**Selected passage:**

***

According to Denmark, defendant was arrested following the marijuana deal because the marijuana was
police property that could not be lost.
At defendant’s request, the charges were consolidated for trial. Defendant was convicted as
charged by the jury. On appeal, defendant raises four issues relating to his convictions. He claims that
he was denied the effective assistance of counsel, that the trial court erred in denying his motion to
dismiss on the basis of entrapment, that prosecutorial misconduct denied him a fair trial, and that there
was insufficient evidence to sustain his two conspiracy convictions. The prosecutor appeals from the
trial court’s decision to depart below the mandatory minimum sentences for the convictions of delivery
of more than 50 but less than 225 grams of cocaine. We do not find any issue to require reversal.

***

**Raw data:**

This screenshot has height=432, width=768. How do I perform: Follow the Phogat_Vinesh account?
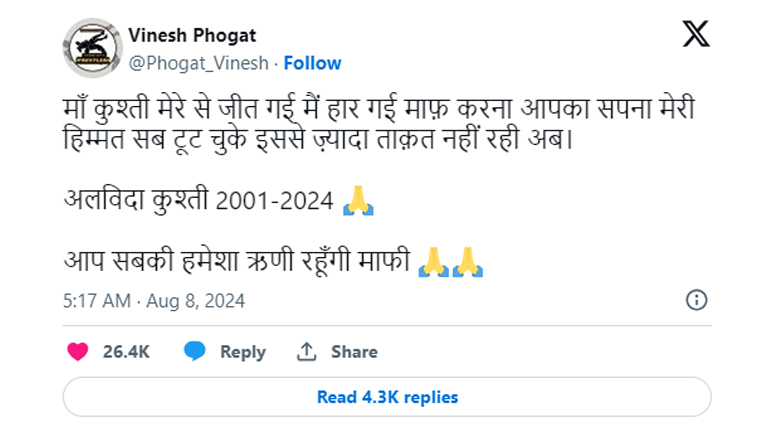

***

**What to work on:**
1 > Translate this sentence from the court opinion excerpt into Spanish: "At defendant’s request, the charges were consolidated for trial."
2 > According to Denmark in the court opinion excerpt, why was defendant arrested following the marijuana deal?
3 > Please quote the court opinion excerpt word for word, from "According to Denmark, defendant" to "to require reversal.".

**Exercise responses:**
1 > A petición del acusado, los cargos se acumularon para el juicio.

2 > Because the marijuana was police property that could not be lost.

3 >
According to Denmark, defendant was arrested following the marijuana deal because the marijuana was
police property that could not be lost.
At defendant’s request, the charges were consolidated for trial. Defendant was convicted as
charged by the jury. On appeal, defendant raises four issues relating to his convictions. He claims that
he was denied the effective assistance of counsel, that the trial court erred in denying his motion to
dismiss on the basis of entrapment, that prosecutorial misconduct denied him a fair trial, and that there
was insufficient evidence to sustain his two conspiracy convictions. The prosecutor appeals from the
trial court’s decision to depart below the mandatory minimum sentences for the convictions of delivery
of more than 50 but less than 225 grams of cocaine. We do not find any issue to require reversal.